Our Block 2 theme of community, compassion, and kindness puts social and emotional learning into practice.
On Friday we kicked off our Block 2 topic of “Kindness and Service” with a Flex Friday devoted to discussions of and activities about compassion. Students began by writing out their own definitions of compassion and expressing their ideas out loud to the large group. Then we looked at someone else's definition of this concept, that of Pema Chödrön, a famous Buddhist nun and writer:
“Compassion is not a relationship between the healer and the wounded. It's a relationship between equals. Only when we know our own darkness well can we be present with the darkness of others. Compassion becomes real when we recognize our shared humanity.”
After pulling apart Chödrön's meaning here and discussing the nuances of this definition of compassion, students brainstormed how the concept of gratitude might be related to that of compassion. They suggested that being grateful for the things we receive in our lives helps us to be aware of our “shared humanity” and interdependence—that we are all needy, or “wounded,” in various ways throughout our lives, and that other people need our help just as we have needed theirs.
Reflecting on this idea of gratitude, students were then guided through a short meditation, called the Empty Bowl Meditation, the purpose of which is to open ourselves up to all the things we receive from world and from other people. We were all skeptical of how well it would work, but the Proof students pulled it off with maturity and grace: a roomful of 44 silently meditating kids!
After their meditation, students broke off into smaller groups to consider how to take compassionate action in a variety of specific scenarios. For example, “Your sister didn’t make the basketball team. You did make the basketball team. Ever since she got the news, she has been snapping at you—saying mean things. Now she is crying in her bedroom, with the door closed. How can you act compassionately in this situation?” The scenarios were purposely challenging, and the students often struggled to come up with what the most compassionate response would be.

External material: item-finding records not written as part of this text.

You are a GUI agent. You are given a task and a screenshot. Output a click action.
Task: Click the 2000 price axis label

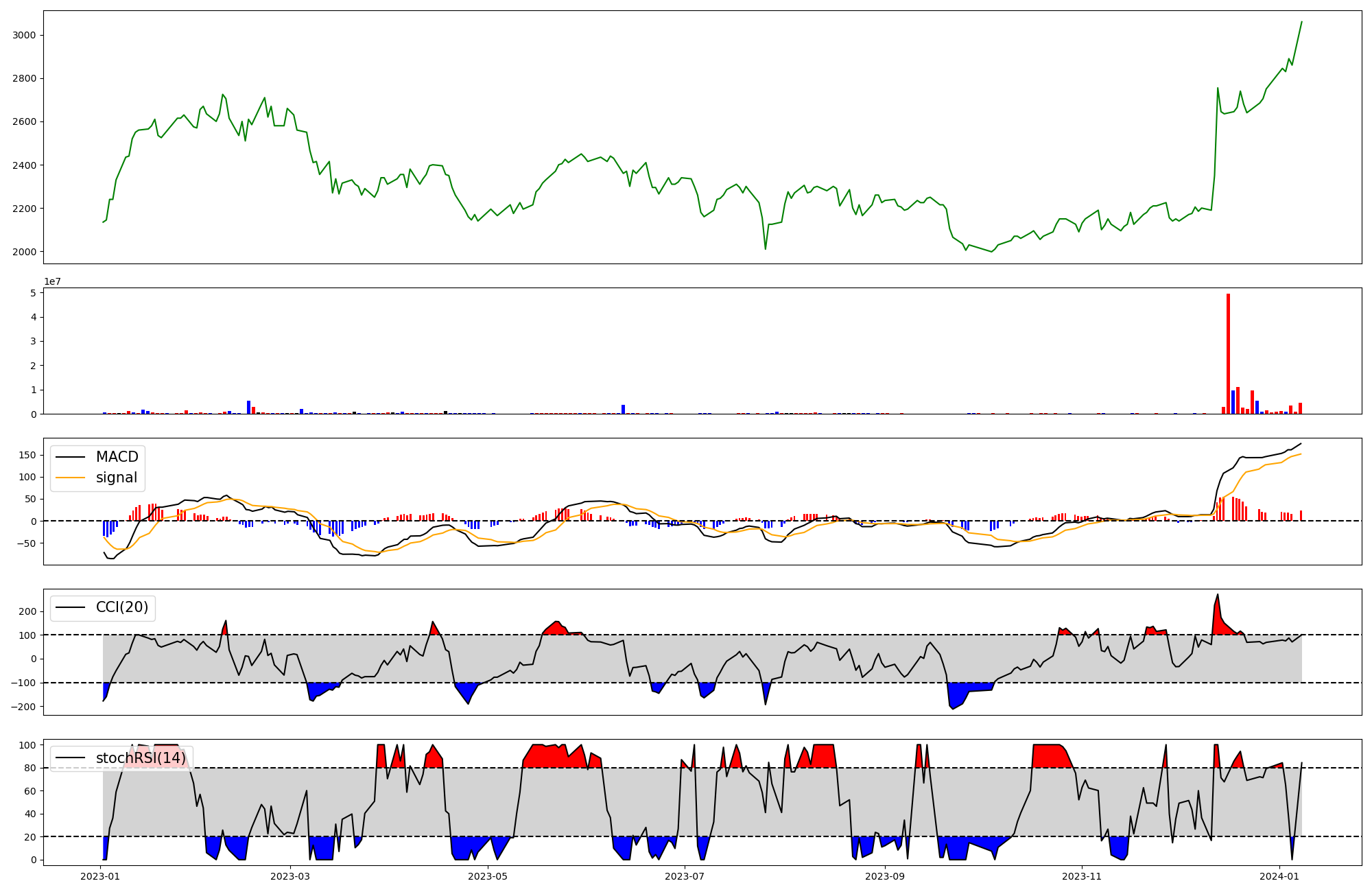25,252
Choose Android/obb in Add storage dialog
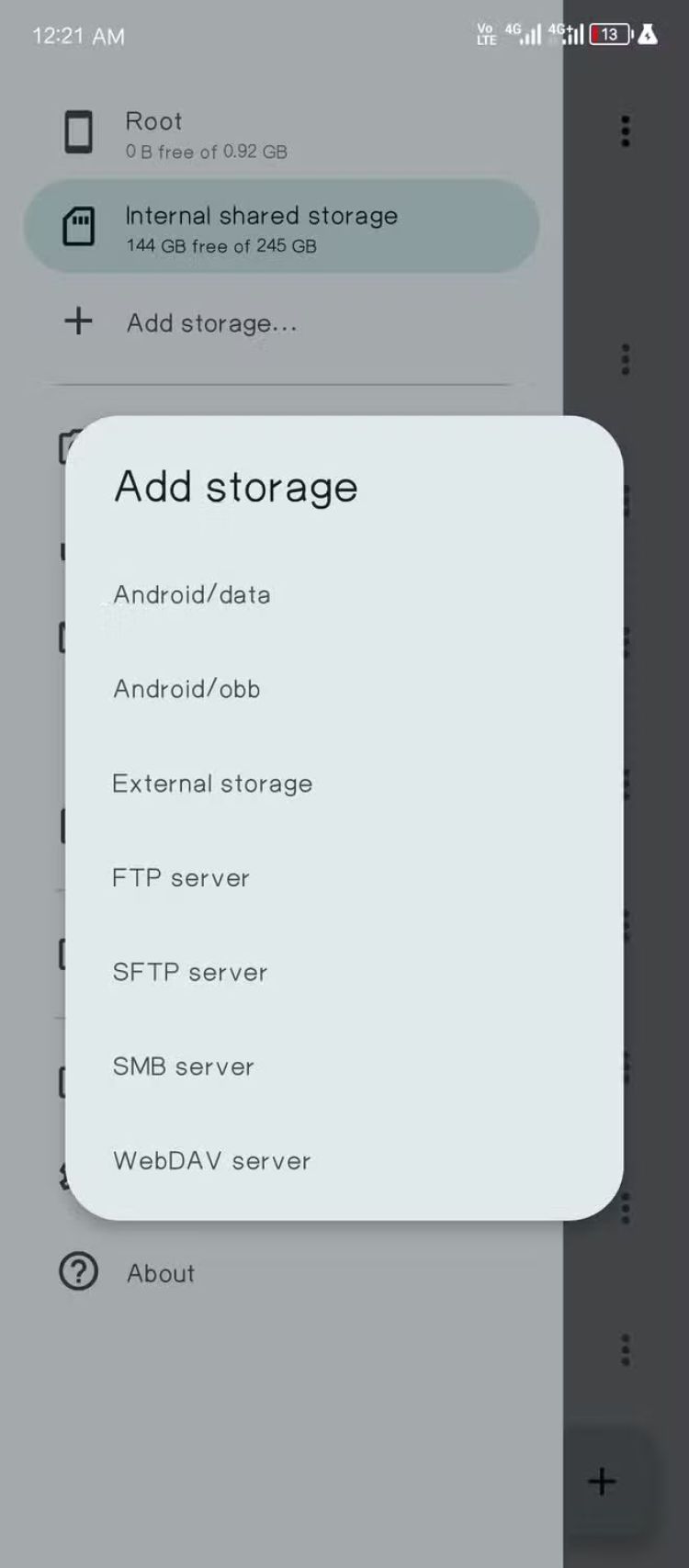Screen dimensions: 689x1568 [x=186, y=689]
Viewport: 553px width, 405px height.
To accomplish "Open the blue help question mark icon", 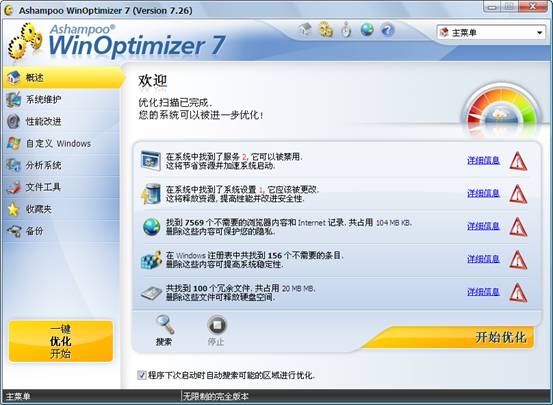I will coord(388,30).
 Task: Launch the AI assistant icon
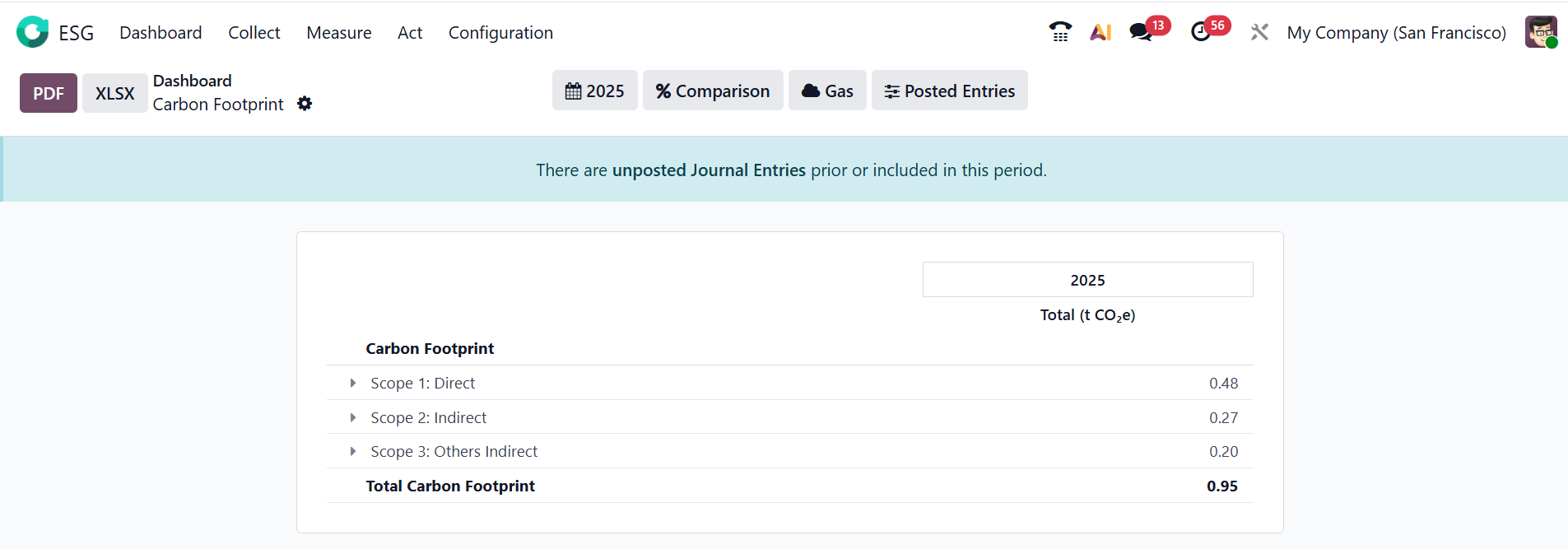(x=1100, y=32)
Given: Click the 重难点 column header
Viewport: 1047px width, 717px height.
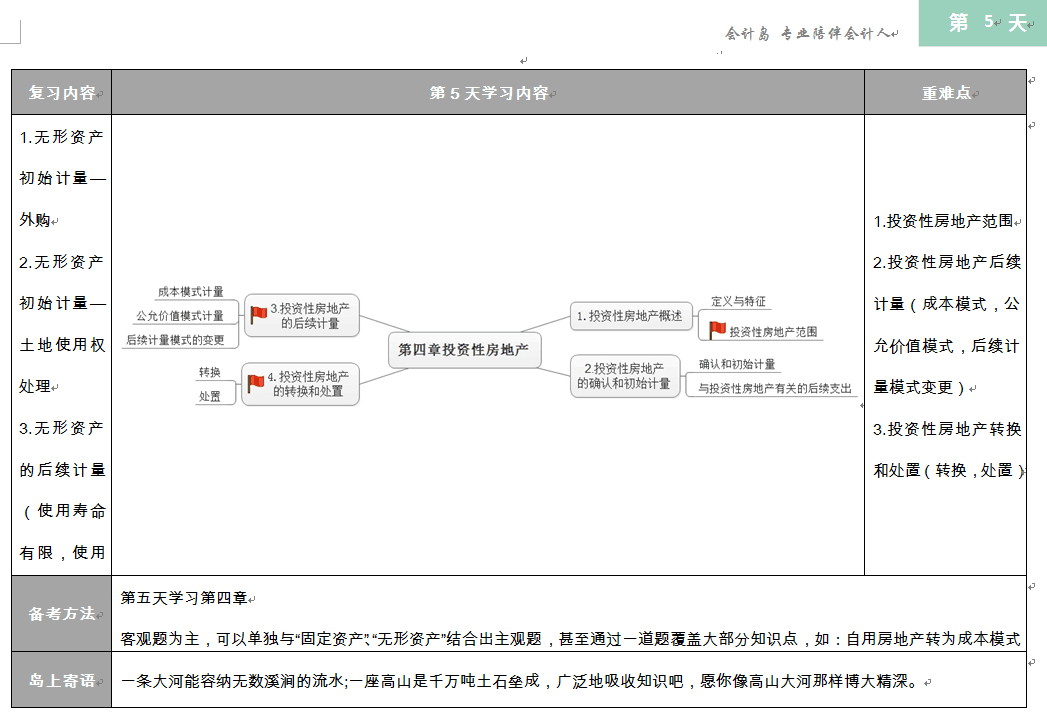Looking at the screenshot, I should (945, 93).
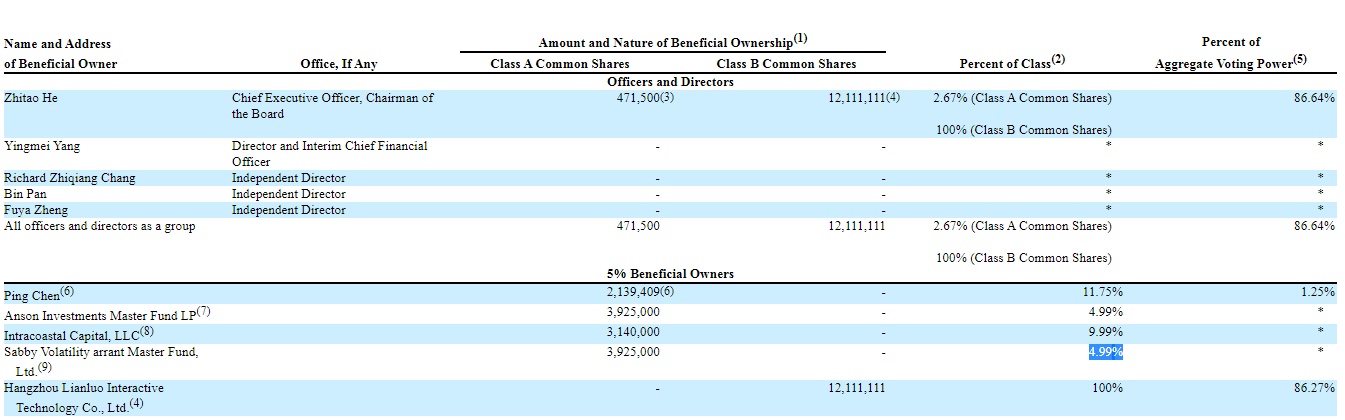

Students certainly rose to the occasion, however. Here are a few of the ideas they jotted down during one of the moments for reflective writing:
“The difference between compassion and pity is that compassion is feeling with someone and pity is at someone.”
“I learned than compassion can be expressed by doing little things and big things. Compassion is when you can put yourself in their shoes and try to help them.”
“Compassion is being the same as someone else, giving them comfort in the fact that you are with them”
“It's good to be compassionate, but there has to be a limit. For example, you can't and you don't have to give all your money just to be compassionate.”
“We are compassionate to others even when others are 'bad.' We do it because we are all humans. It doesn't matter how bad they are, we are all equals [….] I have learned two things today: compassion starts with me, and I'm not doing enough.”